Drague ou harcèlement de rue : comment définir la frontière ?

11 avril 2018

© Instagram @dearcatcallers 

Six mois après l’éclatement de l’affaire Weinstein, le thème du harcèlement sexuel alimente les débats. A l’heure de la création d’une amende pour outrage sexiste, la frontière entre drague et agression reste difficile à définir. Reportage à Paris à la rencontre de jeunes femmes victimes de harcèlement de rue. 

 

C’est dans le paisible VIeme arrondissement de la capitale que se concentre cette enquête, dans le quartier de Saint-Germain-des-Prés. Constance, Luna et Mathilde se détendent autour d’un café en terrasse à la sortie des cours.

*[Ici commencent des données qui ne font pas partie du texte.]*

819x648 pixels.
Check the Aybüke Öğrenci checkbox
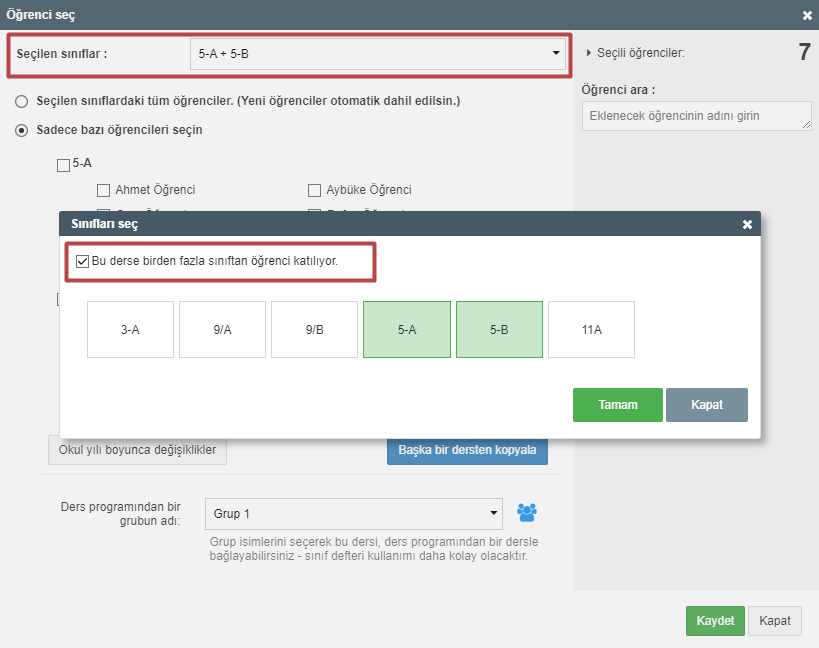(x=315, y=190)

Ces trois amies de vingt ans suivent une licence d’histoire de l’art à quelques encablures de là, à l’Institut catholique de Paris. Constance est blonde et élancée, Luna brune et plus pulpeuse, Mathilde, châtain et petite ; elles ne partagent rien en apparence si ce n’est leur âge et leur style vestimentaire soigné. Pourtant, lorsque nous les abordons pour engager la conversation, elles sont unanimes : oui, le sujet les concerne, oui, elle ont toutes été victimes de harcèlement de rue.  Selon un sondage Odoxa pour France Info et Le Figaro publié le 19 octobre 2017, 63% des femmes citadines de moins de 35 ans sont confrontées quotidiennement à des comportements déplacés. Cela représente cinq points de plus que la moyenne nationale. Néanmoins, la frontière entre drague et harcèlement n’est pas consensuelle au sein du groupe de jeunes femmes. Pour Constance, toute intervention d’un tiers dans la rue est constitutive de harcèlement: « quand je marche d’un point A à un point B, je n’ai aucune envie qu’un inconnu me parle » affirme-t-elle. Mathilde, elle, apprécie qu’on l’aborde, « quand c’est gentil. » Elle précise: « Pour moi, il ne faut pas tout prendre pour une agression; quand un garçon me dit que je suis jolie ou me propose poliment d’aller boire un verre, je me sens plus flattée qu’importunée. » 

 

« Prise au piège »

Si les avis divergent quant à la qualification de l’abord, le trio d’étudiantes se rejoint dès lors qu’il est question de comportement insistant, insultant ou de rapprochement physique : « Quand je dis « non » et que le mec ne lâche pas l’affaire, quand il s’approche trop près de moi ou essaye de me toucher, je me sens prise au piège. Ce n’est pas de la drague, c’est de l’abus », résume Luna. Les jeunes filles s’estiment victimes de ces types de comportements en moyenne une fois par mois. Un constat qui n’étonne pas Marion Seclin, vidéaste et « championne de France de cyberharcèlement ». Celle-ci a décroché ce titre après la publication d’une vidéo sur Youtube en mai 2016 dans laquelle elle dénonce le harcèlement de rue, publication qui lui a attiré les foudres de plus de 40 000 internautes. Elle, défend que la rue n’est pas un endroit pour draguer : « Même lorsque la drague de rue n’est pas méchante, elle est tellement systématique qu’elle en devient pesante pour les femmes qui sont les plus visées par ces comportements. Je pense qu’il y a un problème sexiste derrière ces attitudes. »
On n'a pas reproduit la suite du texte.